A conducting loop of area 5.0 cm2 is placed in a magnetic field which varies sinusoidally with time as B = B0 sin ωt where B0 = 0.20 T and ω = 300 s−1. The normal to the coil makes an angle of 60° with the field.

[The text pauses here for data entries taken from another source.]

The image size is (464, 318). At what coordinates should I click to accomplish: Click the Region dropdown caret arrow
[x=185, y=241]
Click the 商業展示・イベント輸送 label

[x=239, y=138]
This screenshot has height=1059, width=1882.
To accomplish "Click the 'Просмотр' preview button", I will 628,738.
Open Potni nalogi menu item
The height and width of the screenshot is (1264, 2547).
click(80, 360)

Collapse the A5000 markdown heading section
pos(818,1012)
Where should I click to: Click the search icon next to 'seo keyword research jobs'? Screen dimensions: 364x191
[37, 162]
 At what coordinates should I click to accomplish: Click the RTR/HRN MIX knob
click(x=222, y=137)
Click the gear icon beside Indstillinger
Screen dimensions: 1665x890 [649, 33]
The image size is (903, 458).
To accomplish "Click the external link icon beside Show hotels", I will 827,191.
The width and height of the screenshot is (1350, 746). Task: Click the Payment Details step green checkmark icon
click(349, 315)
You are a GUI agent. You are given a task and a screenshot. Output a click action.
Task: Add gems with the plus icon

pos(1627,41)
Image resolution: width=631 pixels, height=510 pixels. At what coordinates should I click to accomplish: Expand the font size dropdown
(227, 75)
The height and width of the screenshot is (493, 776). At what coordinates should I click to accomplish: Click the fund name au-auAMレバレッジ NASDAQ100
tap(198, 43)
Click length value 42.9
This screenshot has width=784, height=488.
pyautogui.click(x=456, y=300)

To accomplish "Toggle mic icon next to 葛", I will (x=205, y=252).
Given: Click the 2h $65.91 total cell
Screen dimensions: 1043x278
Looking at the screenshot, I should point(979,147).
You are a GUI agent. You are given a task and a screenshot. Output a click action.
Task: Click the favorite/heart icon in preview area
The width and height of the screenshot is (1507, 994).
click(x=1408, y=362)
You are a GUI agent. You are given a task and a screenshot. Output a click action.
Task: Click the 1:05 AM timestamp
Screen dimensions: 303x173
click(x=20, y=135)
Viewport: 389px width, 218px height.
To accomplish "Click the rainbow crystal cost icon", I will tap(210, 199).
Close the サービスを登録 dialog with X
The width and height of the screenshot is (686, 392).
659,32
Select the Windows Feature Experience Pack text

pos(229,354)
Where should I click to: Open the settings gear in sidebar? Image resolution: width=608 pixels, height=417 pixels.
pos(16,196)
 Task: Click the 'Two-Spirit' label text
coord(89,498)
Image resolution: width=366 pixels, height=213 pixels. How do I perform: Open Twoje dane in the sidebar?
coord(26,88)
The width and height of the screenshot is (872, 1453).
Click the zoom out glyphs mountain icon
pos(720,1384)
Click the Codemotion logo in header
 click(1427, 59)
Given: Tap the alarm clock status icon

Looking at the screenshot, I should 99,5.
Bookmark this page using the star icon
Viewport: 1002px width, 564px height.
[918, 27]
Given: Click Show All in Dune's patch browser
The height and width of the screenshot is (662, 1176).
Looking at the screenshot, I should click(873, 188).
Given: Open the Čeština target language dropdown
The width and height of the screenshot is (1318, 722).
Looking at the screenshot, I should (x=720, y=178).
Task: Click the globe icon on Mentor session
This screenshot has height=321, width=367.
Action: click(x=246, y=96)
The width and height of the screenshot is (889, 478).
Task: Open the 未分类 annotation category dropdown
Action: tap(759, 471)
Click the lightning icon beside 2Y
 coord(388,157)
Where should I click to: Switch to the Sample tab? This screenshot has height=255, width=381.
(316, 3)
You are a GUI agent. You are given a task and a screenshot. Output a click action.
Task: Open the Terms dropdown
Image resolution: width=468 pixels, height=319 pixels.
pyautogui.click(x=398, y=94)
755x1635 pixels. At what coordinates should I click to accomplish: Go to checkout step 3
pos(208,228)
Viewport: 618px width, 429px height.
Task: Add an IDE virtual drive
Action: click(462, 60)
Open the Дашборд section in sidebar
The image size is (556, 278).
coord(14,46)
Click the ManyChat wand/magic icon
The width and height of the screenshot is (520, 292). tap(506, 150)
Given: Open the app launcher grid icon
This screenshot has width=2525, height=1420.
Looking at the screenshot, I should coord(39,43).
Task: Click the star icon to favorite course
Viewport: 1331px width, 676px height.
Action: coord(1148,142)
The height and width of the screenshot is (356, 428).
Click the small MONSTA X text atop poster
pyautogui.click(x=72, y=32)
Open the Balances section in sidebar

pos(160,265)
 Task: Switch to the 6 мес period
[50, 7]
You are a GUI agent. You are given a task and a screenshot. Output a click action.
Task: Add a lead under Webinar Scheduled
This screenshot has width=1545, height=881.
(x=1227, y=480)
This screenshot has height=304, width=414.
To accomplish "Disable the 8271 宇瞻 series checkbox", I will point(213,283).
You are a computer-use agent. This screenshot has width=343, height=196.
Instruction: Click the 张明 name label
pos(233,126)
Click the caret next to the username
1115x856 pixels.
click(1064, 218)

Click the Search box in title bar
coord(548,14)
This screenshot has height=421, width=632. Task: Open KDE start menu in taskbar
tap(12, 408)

Find (a) the maximum emf induced in the coil, (b) the emf induced at τ = (π/900)s and (c) the emf induced at t = (π/600) s.

#### Solution

Given:-
Area of the coil, A = 5 cm2 = 5 × 10−4 m2
The magnetic field at time t is given by
B = B0 sin ωt = 0.2 sin (300t)
Angle of the normal of the coil with the magnetic field, θ = 60°

(a) The emf induced in the coil is given by

$e = \frac{- d\theta}{dt} = \frac{d}{dt}(BA \cos \theta)$

$= \frac{d}{dt}\left[ \left( B_0 \sin \omega t \right) \times 5 \times {10}^{- 4} \times 1/2 \right]$

$= B_0 \times \frac{5}{2} \times {10}^{- 4} \frac{d}{dt}(\sin \omega t)$

$= \frac{B_0 5}{2} {10}^{- 4} \omega\left( \cos \omega t \right)$

$= \frac{0 . 2 \times 5}{2} \times 300 \times {10}^{- 4} \times \cos \omega t$

$= 15 \times {10}^{- 3} cost \omega t$

The induced emf becomes maximum when cos ωt becomes maximum, that is, 1.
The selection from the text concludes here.